SAGA Prefecture is just south of Fukuoka, so still in Northern Kyushu.
You can see they are still having trouble with definite and indefinite articles or no article at all. "Take an express around the Massachusetts"? I don't think so.
Waiting for and boarding a train is a pretty orderly affair, but….
…a little more chaotic, tho always polite, when getting off.
Refueling is always orderly, polite, thorough, and efficient…and fun watching.
As for paid parking? Well, find and empty spot. After the first twenty minutes, the retractable stoppers raise and the timers starts. When one returns, find the kiosk, enter the stall number, pay the charge, stoppers retract and off one can go.
When a sea coast area has lot of little islands, they are often called "the 99 islands of …" (or is that "a 99 islands of"...?
And of course fishing boats. These seemed in good condition, so probably are still making early morning runs, but over all it is a dying industry.
Up in the hills of Saga there still are pottery towns, such as Okawachiyama, usually associated with a larger transportation node in the valleys, in this case Imari, which gets all the fame.
Pottery is also a dying industry, so, in order to attract tourists to the mountain towns, old bridges get a decorative treatment...
…historic artifacts get refurbished and, in this case, water powered pestles endlessly crush the same mortar of clay.
The streets are tidy, as are...
…individual kiln's windows, or...
…interior rooms.
For those with limited time (before the tour bus departs for the next town), stores display products from many kilns.

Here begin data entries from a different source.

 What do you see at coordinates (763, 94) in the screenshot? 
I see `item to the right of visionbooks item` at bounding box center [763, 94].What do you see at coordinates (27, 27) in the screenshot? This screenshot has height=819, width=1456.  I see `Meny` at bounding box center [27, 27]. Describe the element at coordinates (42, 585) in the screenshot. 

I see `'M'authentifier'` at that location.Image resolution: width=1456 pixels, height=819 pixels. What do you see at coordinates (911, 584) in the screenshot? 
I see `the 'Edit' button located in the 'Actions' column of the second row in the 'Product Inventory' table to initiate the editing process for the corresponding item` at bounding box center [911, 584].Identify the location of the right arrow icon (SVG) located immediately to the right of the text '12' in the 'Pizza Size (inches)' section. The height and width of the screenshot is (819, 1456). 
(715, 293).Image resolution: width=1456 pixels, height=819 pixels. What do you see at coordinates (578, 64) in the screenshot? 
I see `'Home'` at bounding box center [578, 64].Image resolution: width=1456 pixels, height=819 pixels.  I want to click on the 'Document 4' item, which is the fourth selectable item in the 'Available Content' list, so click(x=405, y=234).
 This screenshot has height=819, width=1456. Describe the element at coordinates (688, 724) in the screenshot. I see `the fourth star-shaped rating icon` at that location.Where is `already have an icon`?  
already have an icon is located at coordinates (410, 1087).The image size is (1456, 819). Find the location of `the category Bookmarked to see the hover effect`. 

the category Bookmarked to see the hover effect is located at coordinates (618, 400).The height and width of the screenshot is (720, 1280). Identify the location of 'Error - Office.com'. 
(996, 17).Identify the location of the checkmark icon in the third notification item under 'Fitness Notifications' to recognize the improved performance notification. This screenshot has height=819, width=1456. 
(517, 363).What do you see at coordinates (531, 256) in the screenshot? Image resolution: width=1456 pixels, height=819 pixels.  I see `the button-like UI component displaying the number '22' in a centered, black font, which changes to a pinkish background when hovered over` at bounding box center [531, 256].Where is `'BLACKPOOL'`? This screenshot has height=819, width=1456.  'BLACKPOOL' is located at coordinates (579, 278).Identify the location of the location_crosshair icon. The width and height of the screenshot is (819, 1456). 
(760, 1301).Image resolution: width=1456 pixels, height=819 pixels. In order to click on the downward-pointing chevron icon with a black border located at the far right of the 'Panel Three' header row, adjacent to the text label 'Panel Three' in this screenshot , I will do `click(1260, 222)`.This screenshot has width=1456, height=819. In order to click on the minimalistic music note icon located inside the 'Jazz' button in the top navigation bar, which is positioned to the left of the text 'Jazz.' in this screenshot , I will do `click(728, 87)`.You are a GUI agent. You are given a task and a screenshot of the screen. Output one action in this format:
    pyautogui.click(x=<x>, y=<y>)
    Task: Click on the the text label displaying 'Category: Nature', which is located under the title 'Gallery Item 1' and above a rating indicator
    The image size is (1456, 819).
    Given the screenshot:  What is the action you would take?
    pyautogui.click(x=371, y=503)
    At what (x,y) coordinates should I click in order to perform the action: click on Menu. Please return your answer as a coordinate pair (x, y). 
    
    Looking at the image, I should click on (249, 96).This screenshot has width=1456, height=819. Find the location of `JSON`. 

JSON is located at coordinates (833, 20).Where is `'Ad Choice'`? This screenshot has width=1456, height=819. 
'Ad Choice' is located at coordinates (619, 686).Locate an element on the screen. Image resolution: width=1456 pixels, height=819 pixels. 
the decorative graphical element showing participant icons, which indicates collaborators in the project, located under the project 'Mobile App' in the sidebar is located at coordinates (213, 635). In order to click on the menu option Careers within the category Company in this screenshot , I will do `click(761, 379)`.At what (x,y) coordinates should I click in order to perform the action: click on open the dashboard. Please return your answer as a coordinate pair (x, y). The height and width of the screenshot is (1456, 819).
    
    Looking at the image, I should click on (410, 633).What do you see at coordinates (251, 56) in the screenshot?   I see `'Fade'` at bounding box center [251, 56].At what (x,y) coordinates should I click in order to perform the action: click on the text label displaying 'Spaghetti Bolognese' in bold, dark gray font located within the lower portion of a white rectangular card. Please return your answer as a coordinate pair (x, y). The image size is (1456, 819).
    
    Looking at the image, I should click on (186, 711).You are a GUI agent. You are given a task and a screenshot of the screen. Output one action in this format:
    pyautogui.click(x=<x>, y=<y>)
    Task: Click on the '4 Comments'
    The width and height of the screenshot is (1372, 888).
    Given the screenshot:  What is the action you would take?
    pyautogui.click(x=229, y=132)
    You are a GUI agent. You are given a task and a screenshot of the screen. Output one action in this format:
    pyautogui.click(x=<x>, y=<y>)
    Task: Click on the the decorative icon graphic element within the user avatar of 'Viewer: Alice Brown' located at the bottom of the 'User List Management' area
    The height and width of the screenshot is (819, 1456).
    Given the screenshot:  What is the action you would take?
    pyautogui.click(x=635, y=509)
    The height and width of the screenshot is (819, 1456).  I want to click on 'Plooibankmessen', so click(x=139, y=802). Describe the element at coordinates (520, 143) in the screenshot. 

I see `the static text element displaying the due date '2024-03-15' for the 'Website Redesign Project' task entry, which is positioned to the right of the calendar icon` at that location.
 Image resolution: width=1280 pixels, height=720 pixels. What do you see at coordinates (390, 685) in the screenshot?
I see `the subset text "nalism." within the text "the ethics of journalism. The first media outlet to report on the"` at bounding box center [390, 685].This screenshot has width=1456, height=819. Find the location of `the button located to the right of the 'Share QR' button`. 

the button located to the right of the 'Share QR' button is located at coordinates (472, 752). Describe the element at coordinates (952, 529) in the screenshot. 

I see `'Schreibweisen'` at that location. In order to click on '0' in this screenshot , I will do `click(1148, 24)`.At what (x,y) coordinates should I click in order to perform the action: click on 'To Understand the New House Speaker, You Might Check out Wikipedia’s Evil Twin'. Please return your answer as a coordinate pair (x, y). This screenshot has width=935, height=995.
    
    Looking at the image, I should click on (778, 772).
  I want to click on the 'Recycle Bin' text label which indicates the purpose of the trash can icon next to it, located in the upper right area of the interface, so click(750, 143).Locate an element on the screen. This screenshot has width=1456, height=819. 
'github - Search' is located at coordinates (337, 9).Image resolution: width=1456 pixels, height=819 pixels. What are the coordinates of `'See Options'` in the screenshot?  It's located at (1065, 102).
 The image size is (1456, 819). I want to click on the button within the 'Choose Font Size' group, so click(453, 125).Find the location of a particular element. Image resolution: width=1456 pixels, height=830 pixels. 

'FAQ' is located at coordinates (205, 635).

And, for those with more time, offer clay to be pinched and played with.
But, when you go behind the main streets and see a shelf empty of LP gas tanks and being used as a bonsai plant shelf, one can guess production isn't what it used to be.
Hopefully is isn't as bad as it was for immigrant potters, mostly Korean, who came, voluntarily or otherwise, from the late 16th Century. Having no ancestral temple to be buried in, and no ancestors to tend their memorial stones, at some time they were piled together in this pyramid, topped by a Buddhist figurine.
Now for something new: a slideshow: sit back and watch, hit pause if you wish, go back or forward with the arrows.
Shopping arcade streets are common, but...
…open air ones, with traffic down the middle, are not. This one in Sasebo...
…provided daily food stuffs to the neighborhood. This lady has fresh quick fried items, such as, "Today's discount item, Heavenly Vegetable, five pieces for 400 yen ($4.00).
Next door, fresh vegetables.
A bakery of western inspired products.
Or a sushi shop, when lunch, or a snack, can be taken home, or...
…eaten right then and there.
And some times, laundry needs to be done in machines larger than the typical one at home.
No shortage of information on just how to use these machines!
Takeo is more known as a hot springs town, than a pottery one. A town with a long history of providing travelers accommodations, they used Chinese architectural elements (especially the red/orange colors) for the original inn.
And it became the town logo, used on everything, such as its utility covers (decorative covers are found all over Japan).
The inn features distinctively Chinese elements of the bowed roof with "temple bell" window above.
The hot tubs inside are no longer used, just on view to tourists.
But that's ok, since today's visitors often prefer to have their bath in their en-suite facility at the hotel.
What? Starbucks and Library on the same sign??
Not only a Starbucks, with indoor and outdoor seating, but a bookstore branch as well.
And of course books, magazines, tables and chairs.
Not only the library is up-to-date, but the barber shop is pretty much out of the tradition.
However, the owner's enthusiastic welcome, is not.
Darth Vader's hot springs holiday house?
And a hot topic: electrical production. The melt down at Fukushima has created another tsunami, this time of solar electric panel installations. Residences all over Japan have panels on their roofs, or having the installed, on western inspired houses, and...
…on traditional designed ones as well.